Instruction: Count the lines of the items below that contain the string "computer", treating uppercase and lowercase as distinct. Give only the number.

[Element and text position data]
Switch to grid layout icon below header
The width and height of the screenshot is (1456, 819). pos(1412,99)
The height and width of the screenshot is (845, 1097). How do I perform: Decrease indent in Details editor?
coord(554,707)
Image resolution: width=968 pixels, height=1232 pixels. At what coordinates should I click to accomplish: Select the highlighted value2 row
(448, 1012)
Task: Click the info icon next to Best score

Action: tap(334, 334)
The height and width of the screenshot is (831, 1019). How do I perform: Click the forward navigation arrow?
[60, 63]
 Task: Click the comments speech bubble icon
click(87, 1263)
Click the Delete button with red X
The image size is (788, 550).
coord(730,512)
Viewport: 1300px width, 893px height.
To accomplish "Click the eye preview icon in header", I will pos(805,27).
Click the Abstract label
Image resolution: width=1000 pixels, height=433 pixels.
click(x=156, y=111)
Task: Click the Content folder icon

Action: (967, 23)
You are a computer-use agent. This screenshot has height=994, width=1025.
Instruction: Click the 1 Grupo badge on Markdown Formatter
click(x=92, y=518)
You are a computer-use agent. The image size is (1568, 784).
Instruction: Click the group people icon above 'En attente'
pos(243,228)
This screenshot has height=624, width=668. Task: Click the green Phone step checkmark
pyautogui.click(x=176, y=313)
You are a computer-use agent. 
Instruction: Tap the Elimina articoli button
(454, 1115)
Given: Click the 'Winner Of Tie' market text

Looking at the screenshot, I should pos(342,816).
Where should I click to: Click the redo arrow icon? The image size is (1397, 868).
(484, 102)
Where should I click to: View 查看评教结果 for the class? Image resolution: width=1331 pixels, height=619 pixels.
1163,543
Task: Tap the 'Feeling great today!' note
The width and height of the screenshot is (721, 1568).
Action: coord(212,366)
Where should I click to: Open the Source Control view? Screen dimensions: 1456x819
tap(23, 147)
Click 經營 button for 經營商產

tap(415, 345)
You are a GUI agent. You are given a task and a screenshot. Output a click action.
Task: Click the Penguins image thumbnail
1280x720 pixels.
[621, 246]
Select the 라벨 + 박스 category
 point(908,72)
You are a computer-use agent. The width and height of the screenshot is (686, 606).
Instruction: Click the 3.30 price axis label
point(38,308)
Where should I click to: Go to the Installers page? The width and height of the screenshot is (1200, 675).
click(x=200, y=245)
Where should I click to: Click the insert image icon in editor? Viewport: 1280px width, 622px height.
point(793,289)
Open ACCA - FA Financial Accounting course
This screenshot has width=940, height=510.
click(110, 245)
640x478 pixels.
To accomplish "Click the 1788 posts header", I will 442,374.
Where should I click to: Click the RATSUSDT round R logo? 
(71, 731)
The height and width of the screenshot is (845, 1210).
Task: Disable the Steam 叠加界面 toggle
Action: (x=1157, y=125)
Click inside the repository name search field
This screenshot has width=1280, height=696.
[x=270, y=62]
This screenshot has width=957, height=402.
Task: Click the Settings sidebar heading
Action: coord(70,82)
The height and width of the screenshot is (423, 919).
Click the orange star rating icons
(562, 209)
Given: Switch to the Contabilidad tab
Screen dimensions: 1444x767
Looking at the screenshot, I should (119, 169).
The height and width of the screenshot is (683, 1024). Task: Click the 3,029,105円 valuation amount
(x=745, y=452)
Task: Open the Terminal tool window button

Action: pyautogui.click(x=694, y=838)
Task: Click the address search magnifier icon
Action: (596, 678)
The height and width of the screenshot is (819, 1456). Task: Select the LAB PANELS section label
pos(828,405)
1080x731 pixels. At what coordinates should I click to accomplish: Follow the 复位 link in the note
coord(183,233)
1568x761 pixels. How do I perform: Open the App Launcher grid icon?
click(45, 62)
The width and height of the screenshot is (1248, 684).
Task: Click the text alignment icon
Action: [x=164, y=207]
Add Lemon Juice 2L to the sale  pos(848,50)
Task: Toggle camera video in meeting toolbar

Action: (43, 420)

Response for this exercise: 4